Relationship Between Catalytic Activity, Crystalline State, and Environment of the Coenzyme in Phosphorylase a

Muscle glycogen phosphorylase a contains a small proportion of its coenzyme, pyridoxal phosphate, bound in a Schiff base form which absorbs at 415 nm. Excited at this wavelength, it fluoresces with two maxima, 510 nm and 535–540 nm. The ratio of the latter peak height to that of 510 nm varies directly with the specific catalytic activity. Experiments on phosphorylase a with increasing concentrations of imidazole citrate show very similar results.
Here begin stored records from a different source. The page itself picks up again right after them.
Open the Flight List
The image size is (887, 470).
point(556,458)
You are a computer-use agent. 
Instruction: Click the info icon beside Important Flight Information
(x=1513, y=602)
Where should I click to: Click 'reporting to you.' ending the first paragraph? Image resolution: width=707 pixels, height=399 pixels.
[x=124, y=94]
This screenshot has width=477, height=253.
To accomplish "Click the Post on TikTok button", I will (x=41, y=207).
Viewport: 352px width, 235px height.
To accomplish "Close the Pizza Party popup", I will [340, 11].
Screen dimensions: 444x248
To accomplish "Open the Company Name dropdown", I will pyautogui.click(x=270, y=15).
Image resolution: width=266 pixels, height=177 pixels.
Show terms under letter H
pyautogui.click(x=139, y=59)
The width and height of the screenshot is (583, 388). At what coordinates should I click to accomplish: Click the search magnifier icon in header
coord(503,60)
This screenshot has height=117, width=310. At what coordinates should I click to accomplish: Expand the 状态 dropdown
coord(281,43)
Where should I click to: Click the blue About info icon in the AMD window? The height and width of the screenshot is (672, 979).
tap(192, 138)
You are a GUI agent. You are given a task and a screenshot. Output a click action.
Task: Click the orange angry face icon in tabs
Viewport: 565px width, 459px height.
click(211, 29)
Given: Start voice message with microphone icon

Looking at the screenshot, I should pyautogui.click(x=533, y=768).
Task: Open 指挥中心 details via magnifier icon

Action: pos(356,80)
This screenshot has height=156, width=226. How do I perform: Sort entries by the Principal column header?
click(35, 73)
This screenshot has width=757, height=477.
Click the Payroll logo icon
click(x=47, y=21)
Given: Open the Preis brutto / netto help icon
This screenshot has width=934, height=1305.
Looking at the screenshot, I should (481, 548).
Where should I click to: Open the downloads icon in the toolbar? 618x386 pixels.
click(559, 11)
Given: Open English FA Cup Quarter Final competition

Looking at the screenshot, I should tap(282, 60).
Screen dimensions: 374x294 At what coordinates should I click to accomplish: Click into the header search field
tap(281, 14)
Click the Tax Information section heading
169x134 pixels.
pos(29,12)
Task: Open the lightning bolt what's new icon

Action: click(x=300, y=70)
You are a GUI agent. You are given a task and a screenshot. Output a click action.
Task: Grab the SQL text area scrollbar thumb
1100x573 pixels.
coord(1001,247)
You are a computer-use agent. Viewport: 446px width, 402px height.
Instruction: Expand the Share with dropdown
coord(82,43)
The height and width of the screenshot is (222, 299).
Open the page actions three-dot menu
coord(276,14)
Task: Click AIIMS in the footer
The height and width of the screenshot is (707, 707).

When interpreted in analogy to solvent perturbation effects on model compounds, this finding suggests that the catalytic efficiency depends on the degree of hydrophobicity of the pyridoxal phosphate environment, and provides one more link between the coenzyme and the catalytic process.A single large crystal of phosphorylase a, when excited at 330 nm, exhibits nearly half of its fluorescence emission at 415 nm and the remainder at 510–535 nm, whereas in solution only a small amount of fluorescence is seen at 415 nm. Furthermore, decreasing the temperature of the crystal increases the proportion of fluorescence emission at 415 nm. These results are interpreted on the basis of the hypothesis that the coenzyme is bound in the form of a carbinol amine, absorbing at 330 nm, which is split on excitation to form a Schiff base which emits as such at 535 nm. The crystal structure of the protein requires more energy to effect the transition to the Schiff base, so that a large proportion of the coenzyme molecules fluoresce as the carbinol amine form, while decreasing the temperature increases this proportion even further.